When the paramedics were told that an ambulance had dropped Cloete at the wrong address, they said they couldn’t take responsibility for their colleagues in the early shift.
Fester’s mother, Janap
, said: “We phoned them so many times that I lost count. We just wanted them to take her somewhere safe, even if they kept her at the police station. They never came, but the strangest thing is that when we alerted them to her death, they all flocked here. There were more than three police vans here when she died. It’s like they don’t take life seriously. For them to take anybody seriously, someone must die first.
“One can’t help but feel guilty. We all feel that maybe we could have done things differently. Maybe if we’d taken her into our home or the ambulance took her home she could still be alive.”
Police spokesman Lieutenant-Colonel Andrè Traut confirmed that Cloete died last Thursday, and that a complaint had been lodged against the police. He said he could not say anything more until an investigation had been completed.
Robert Daniels, spokesman for the EMS, confirmed that Cloete had been discharged from Groote Schuur on Wednesday after she insisted on going home.
“EMS personnel attempted to deliver her to the address on the discharge documents, but the patient insisted on being taken to Huxley Road at the Athlone police station. A police station is considered a place of safety. The patient was coherent and completely conscious of her decision.”
Daniels said he couldn’t comment on Fester’s account of the comments made by the second ambulance’s crew.
Neighbours and friends in Lansdowne spoke fondly of Cloete on Tuesday, saying they would miss her lively spirit.
Mikhail Lodewicks, who stayed with Cloete for years, said her health had started deteriorating last year. He said Cloete, a mother of two daughters and originally from Springbok, had spoken openly of her HIV-positive status and battle with TB.

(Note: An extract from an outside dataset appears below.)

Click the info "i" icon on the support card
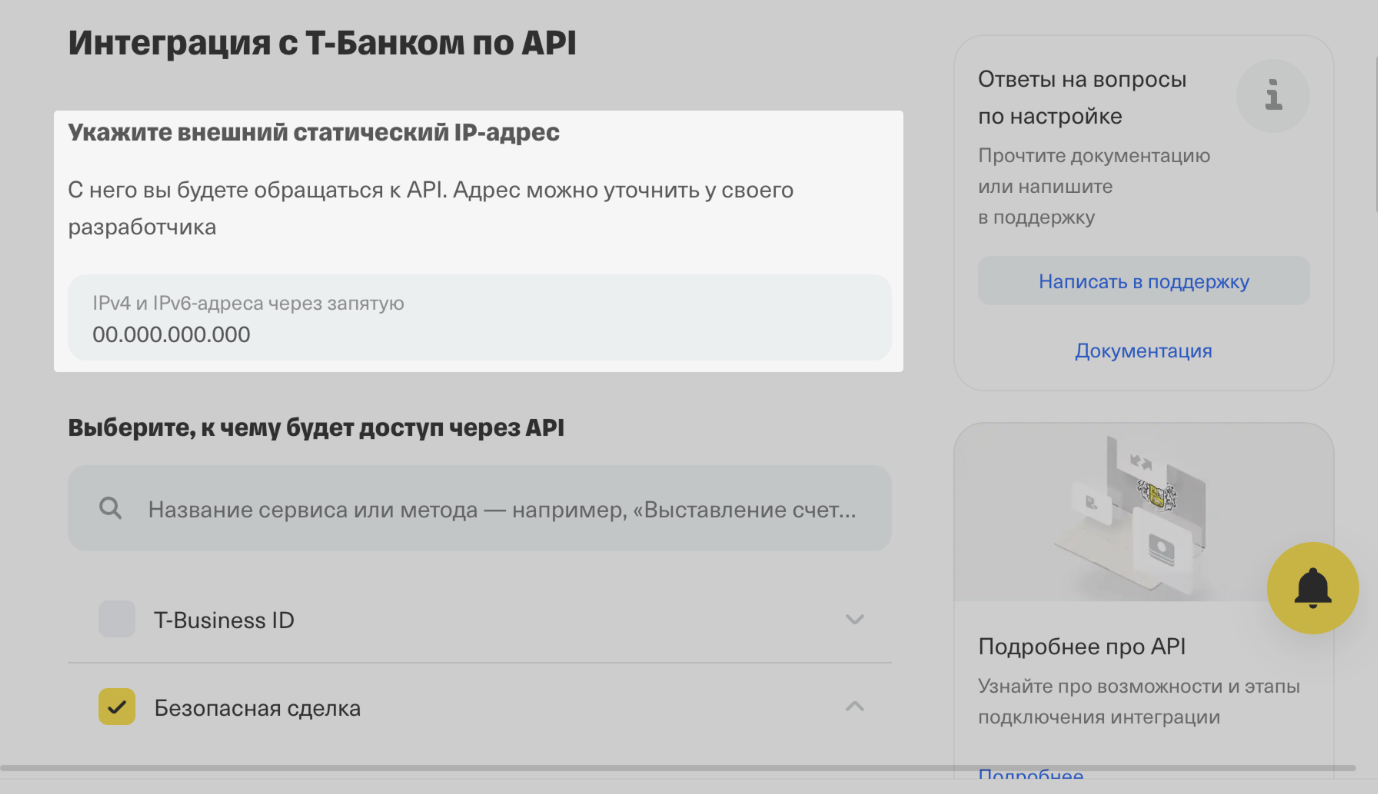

“Before her health took a dip, you would see her all over this area. She was friends with everybody, doing chars in various homes here.”
Warren Henry, who took Cloete to hospital last Tuesday, said she was “very ill” and it was sad she had died a “miserable and lonely death”.

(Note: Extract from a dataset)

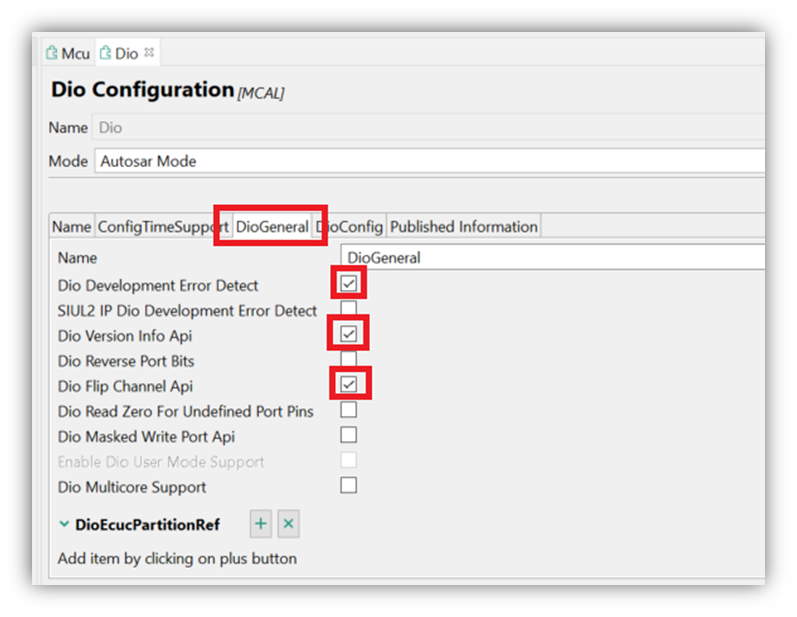Click the green plus add-item button
Screen dimensions: 797x617
pos(260,524)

Dr Vivian Cox, a TB specialist from Doctors Without Borders, said while the Fester family were understandably wary of taking Cloete into their home, it was unlikely they would have contracted TB overnight.
“If she was receiving treatment the chances of infection were almost zero, but even if she wasn’t taking treatment it’s unlikely they could have contracted TB, especially if they took the precaution of putting her in a separate room and kept their home ventilated.”